A midstream oil and gas group and an allied trade association recently released an ESG reporting template that could help, but the Energy Infrastructure Council did not indicate a deadline for reporting 2018 and 2019 metrics that will be compared to 2020 data once it becomes available.

Hesitating on M&A

The widening split between small and large pipeline firms will not necessarily stimulate industry consolidation, either. Enterprise Products Partners LP, Energy Transfer LP and Kinder Morgan, for example, have indicated they are reluctant to snap up smaller companies as long as investors prefer that management teams return capital to unit holders instead of buying and adding infrastructure.

"This will not be a single-year process for most of these companies. It's going to take a couple of years to really get back to healthy balance sheets," Tudor Pickering Holt's Bean said.

The only transaction on the horizon so far for 2021 is CenterPoint Energy Inc. potential divestment from Enable Midstream Partners. President and CEO David Lesar said Dec. 7 that CenterPoint has retained a financial adviser to support its evaluation of the pipeline partnership and will provide an update in the next 60 days.

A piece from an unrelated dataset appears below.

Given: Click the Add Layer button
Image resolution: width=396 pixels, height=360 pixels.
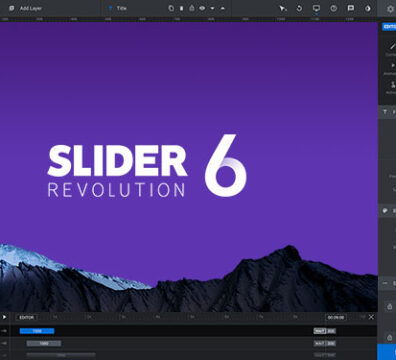Looking at the screenshot, I should coord(26,8).
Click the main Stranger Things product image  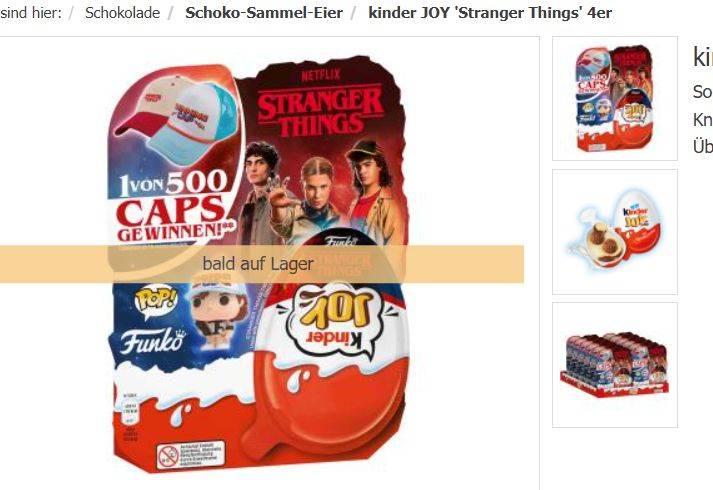coord(258,264)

CenterPoint — which holds 53.7% of common units representing limited partner interests in Enable Midstream and 50% of the management interests in its general partner — formed a committee in May to reassess its stake in Enable Midstream. OGE Energy Corp. — which holds 25.49% of the partnership's common units and the other 50% of the general partner — is reportedly also considering unloading its stake.

"I think next year sets up to be a year where … we will see fewer tickers," CBRE's Howard said.